Excitement for the premiere was great, particularly in Diaghilev's circle of Mir iskusstva collaborators. The sculptor Dmitri Stelletsky, who helped develop the scenario, wrote to Golovin on 16 June, "I'm staying till Sunday; I must see The Firebird. I have seen your dazzling drawings and costumes. I like Stravinsky's music in the orchestra and the dances tremendously. I think the whole thing together with your sets will look spectacular. Serov has also put off his departure because of this ballet". Diaghilev remarked of Stravinsky during rehearsals, "Mark him well, he is a man on the eve of celebrity".

The Firebird premiered at the Palais Garnier on 25 June 1910, and was very well-received. The cast starred Karsavina as the Firebird, Fokine as Prince Ivan, Vera Fokina as the youngest princess, and Alexis Bulgakov as Koschei. Karsavina later told an interviewer, "With every performance, success went crescendo". Critics praised the ballet for the unity of the decor, choreography, and music. "The old-gold vermiculation of the fantastic back-cloth seems to have been invented to a formula identical with that of the shimmering web of the orchestra", wrote Henri Ghéon in Nouvelle revue française; he called the ballet "the most exquisite marvel of equilibrium" and added that Stravinsky was a "delicious musician". Fokine's choreography was seen as a triumph of his creative genius; the natural miming and many styles of dance displayed were popular with audiences.

Many critics praised Stravinsky's alignment with Russian nationalist music, one saying, "[Stravinsky is] the only one who has achieved more than mere attempts to promote Russia's true musical spirit and style". Michel-Dimitri Calvocoressi hailed the young composer as the legitimate heir to The Mighty Handful. Russian audiences viewed the work less favorably, and the Russian premiere was not well-received; according to a reviewer in Apollon, "Many deserted the Hall of Nobles during the performance of this suite." A fellow Rimsky-Korsakov pupil, Jāzeps Vītols, wrote that "Stravinsky, it seems, has forgotten the concept of pleasure in sound... [His] dissonances unfortunately quickly become wearying, because there are no ideas hidden behind them". Nikolai Myaskovsky reviewed the piano reduction of the full ballet in October 1911 and wrote, "What a wealth of invention, how much intelligence, temperament, talent, what a remarkable, what a rare piece of work this is".

Stravinsky recalled that after the premiere and subsequent performances, he met many figures in the Paris art scene, including Marcel Proust, Sarah Bernhardt, Jean Cocteau, Maurice Ravel, André Gide, and Princesse Edmond de Polignac. Claude Debussy was brought on stage after the premiere, and he invited Stravinsky to dinner, beginning a lifelong friendship between the two composers. According to Sergei Bertensson, Sergei Rachmaninoff said of the music: "Great God! What a work of genius this is! This is true Russia!" Debussy later said of Stravinsky's score, "What do you expect? One has to start somewhere." Richard Strauss told the composer in private that he had made a "mistake" in beginning the piece pianissimo instead of astonishing the public with a "sudden crash". Shortly after he summed up to the press his experience of hearing The Firebird for the first time by saying, "it's always interesting to hear one's imitators". Sergei Prokofiev, who first heard the piano reduction at a gathering, told Stravinsky, "there was no music in [the ballet's introduction] and if there was any, it was from Sadko".

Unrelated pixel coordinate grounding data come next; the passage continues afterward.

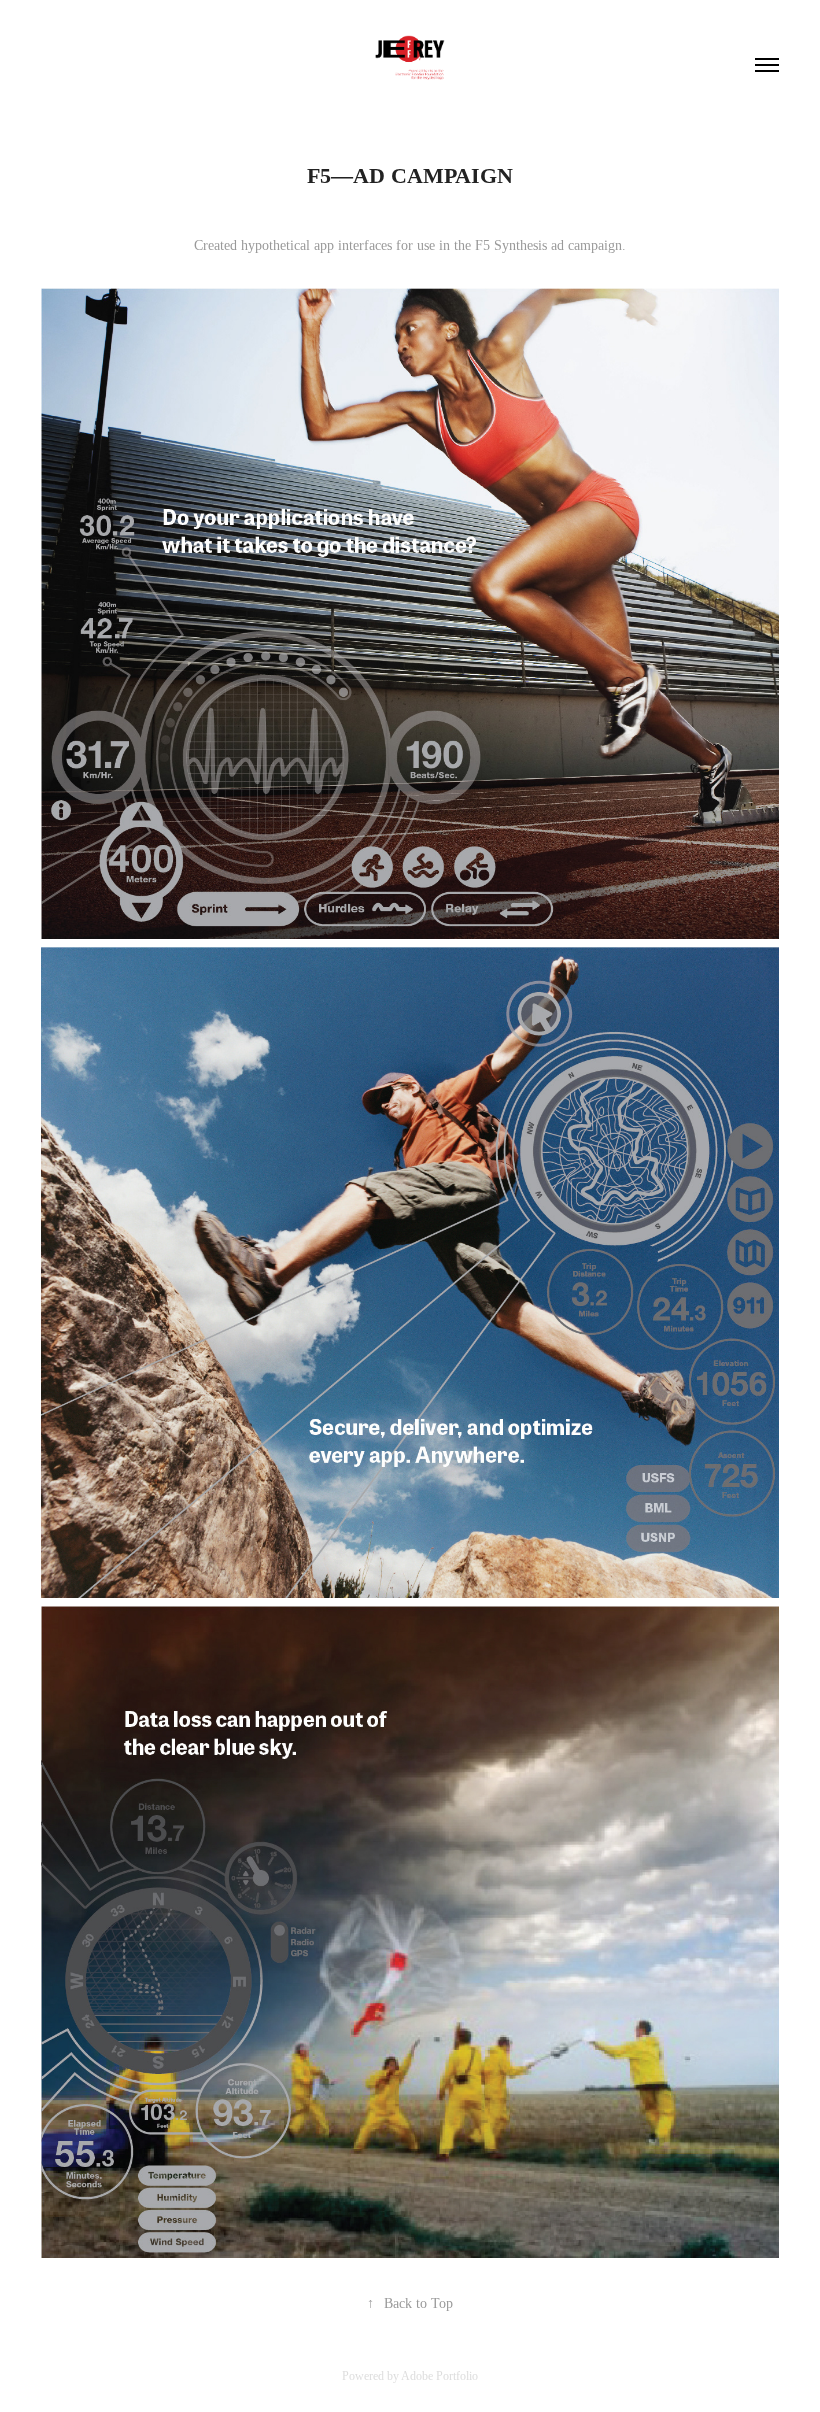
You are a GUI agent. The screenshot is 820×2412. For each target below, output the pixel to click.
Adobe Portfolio (439, 2376)
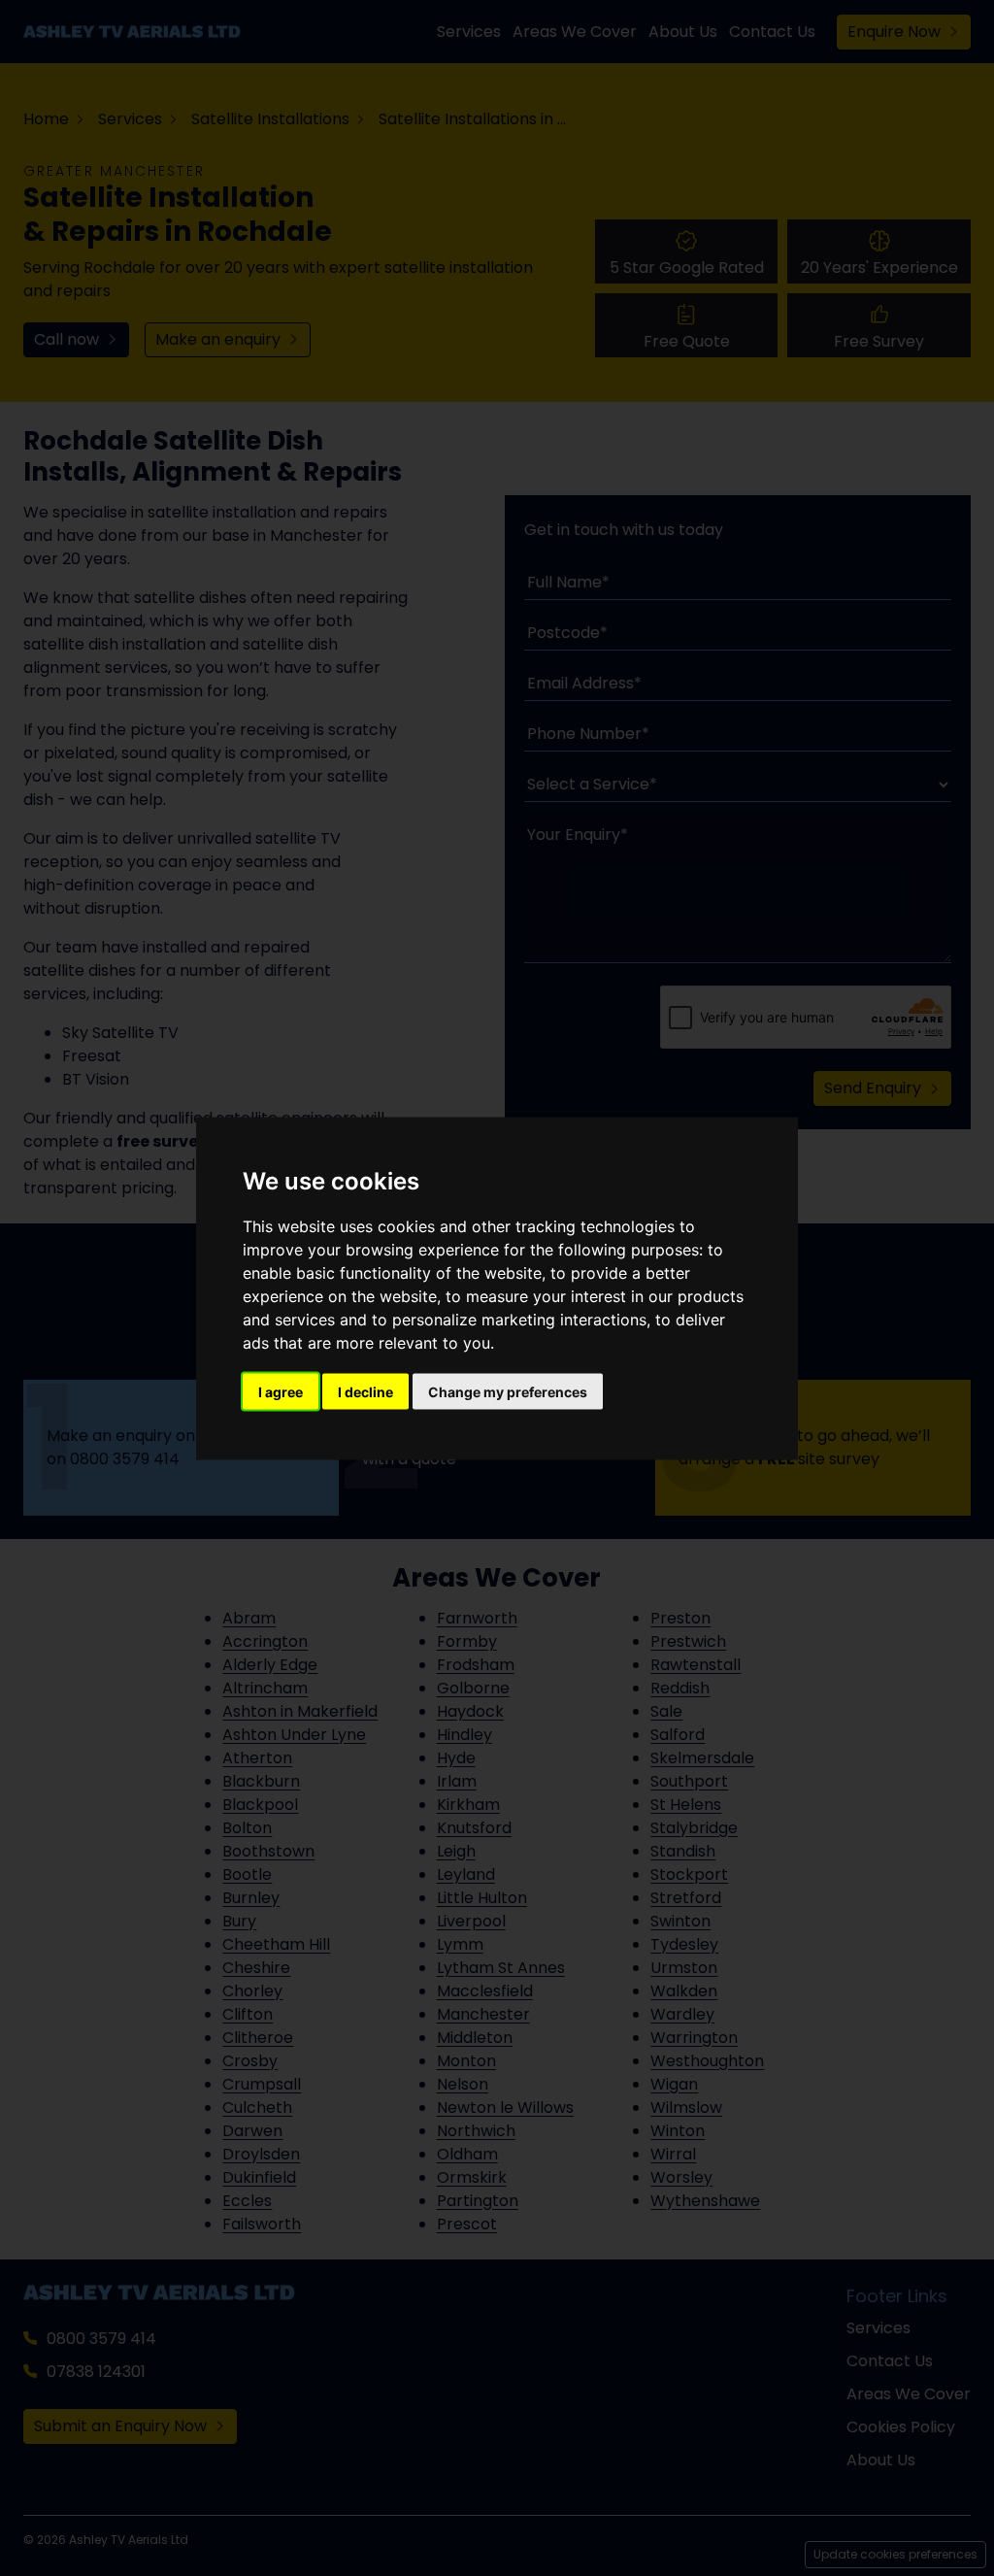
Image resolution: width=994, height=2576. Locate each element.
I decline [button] (365, 1391)
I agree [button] (280, 1391)
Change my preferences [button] (507, 1391)
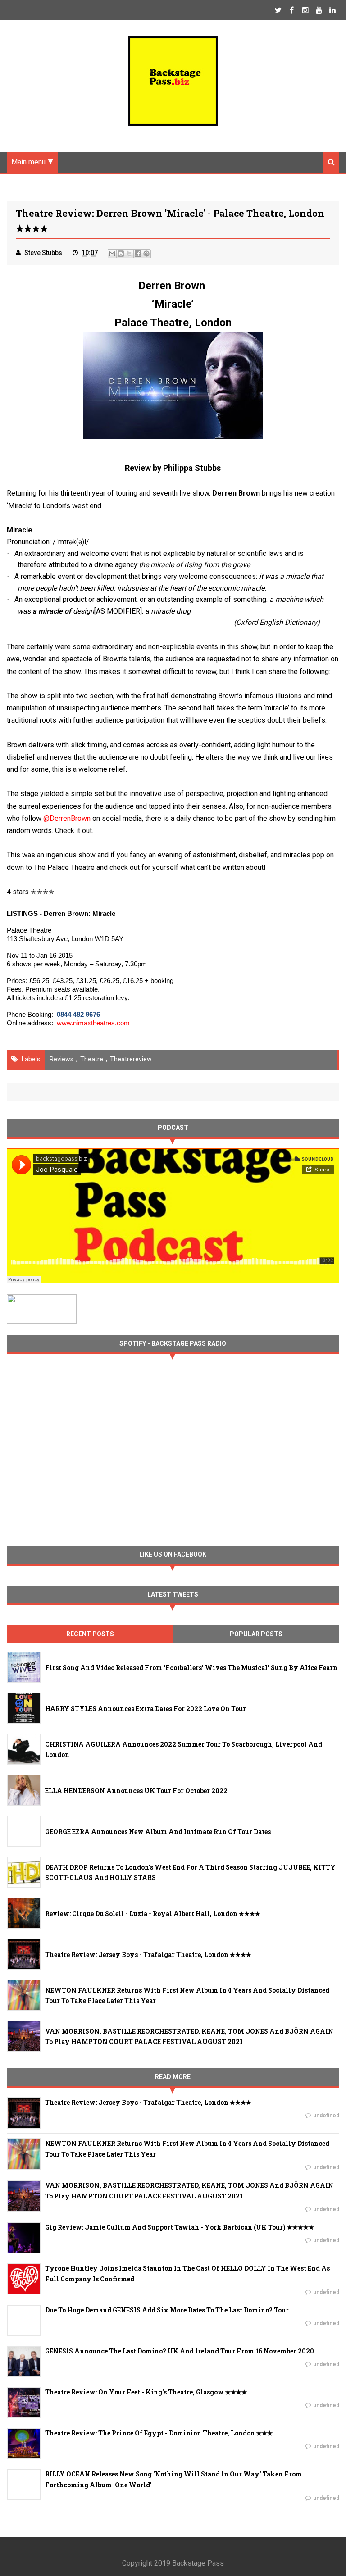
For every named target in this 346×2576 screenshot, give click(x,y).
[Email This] (112, 253)
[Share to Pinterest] (146, 253)
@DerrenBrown (67, 818)
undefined (326, 2115)
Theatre (91, 1059)
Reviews (61, 1059)
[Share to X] (129, 253)
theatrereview (131, 1059)
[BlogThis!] (120, 253)
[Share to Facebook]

In his 1962 autobiography, Stravinsky credited much of the production's success to Golovin's set and Diaghilev's collaborators; he wrote that Fokine's choreography "always seemed to me to be complicated and overburdened with plastic detail, so that the artists felt, and still feel now, great difficulty in co-ordinating their steps and gestures with the music". The ballet's success secured Stravinsky's position as Diaghilev's star composer, and there were immediate talks of a sequel, leading to the composition of Petrushka and The Rite of Spring.

=== Subsequent productions ===
After the success of the premiere, Diaghilev announced an expansion of performances until 7 July 1910, the last of which Stravinsky took his family to from their home in Ustilug. Andrey Rimsky-Korsakov quickly traveled to Paris to see the expanded run, and he later praised the production in a letter to his mother. Following the initial run, Alexander Siloti conducted the Russian premiere on 23 October, performing an early draft of the 1911 suite.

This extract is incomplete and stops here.